Our planning system replaces the initiative and intelligence of hundreds of thousands of entrepreneurs with the uncomprehending dead hand of a small number of extremely overworked planners. Since the time of Stalin, the world has lost faith in planned economies. We prefer free markets; we need to take that lesson to county hall. The pent-up demand held back by our planning system runs not into the hundreds of millions but into the tens of billions. The message is very clear: liberate pent-up demand rather than try to push, encourage and incentivise demand that will not happen of its own accord. If we really want to be brave in our economy, we should not just free up use of brownfield sites; we should take a small fraction of the 92% of this country that is greenfield. We should take the ugliest sites closest to London and turn them into beautiful new garden cities, because then those tens of billions will become even more tens of billions.

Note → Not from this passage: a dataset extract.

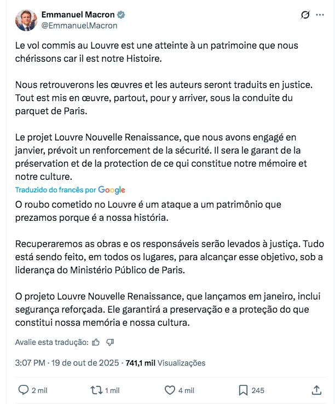Rate translation with thumbs up

coord(96,342)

The potential is there; the Government do not need to spend a penny. It is in the hands of the planner’s pen—we can create wealth and stimulate growth in this country. The rules of effective government intervention are very simple indeed, and they come down to one simple, pleasing principle: follow the demand that is already there. We must liberate the demand that is pent-up within our economy and abandon the crowd-pleasing subsidies, pet projects and announcements that we have to endure every two or three weeks about some brand new stimulus for some small part of our economy. We must seize instead the big structural opportunities and liberate the private sector to invest where it wants to and the public sector to invest where it can make money, not just for the taxpayers but for the whole country.
4.37 pm
Lord Mitchell: My Lords, I am afraid to say—yet another businessman. It is getting rather dangerous. In many cases anniversaries mean little— just dates in the calendar—but sometimes they are useful moments to take stock. Tomorrow will be the thousandth day that this coalition Government have been in office and it is a good moment to take stock of the economy. I must therefore thank the noble Lord, Lord Deighton, for securing this debate. As one of his sponsors at his recent introduction, I feel that I bear a personal responsibility, because for him it is going to be very tough to defend this Government’s record.

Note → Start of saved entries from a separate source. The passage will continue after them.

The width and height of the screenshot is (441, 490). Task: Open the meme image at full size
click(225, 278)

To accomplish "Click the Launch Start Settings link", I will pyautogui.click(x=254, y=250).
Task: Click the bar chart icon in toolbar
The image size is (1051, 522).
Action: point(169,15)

Any way we look at it, the scorecard on this thousandth day is lamentable. Last week, as has been mentioned by several speakers, we received the GDP figures for the final quarter of 2012. As we all know, growth was minus 0.3%. We are heading for a triple-dip recession—unheard of in modern times. It is no wonder that the
Prime Minister was anxious to distract attention with his speech on Europe. I know that the Government get tetchy when my right honourable friend the shadow Chancellor talks about flat-lining, but with only 0.4% growth over the past couple of years, what else can we say? Noble Lords should compare this with Germany, which has experienced growth of 3.6% over the same period, or better still, the United States, where the figure is 4.1%.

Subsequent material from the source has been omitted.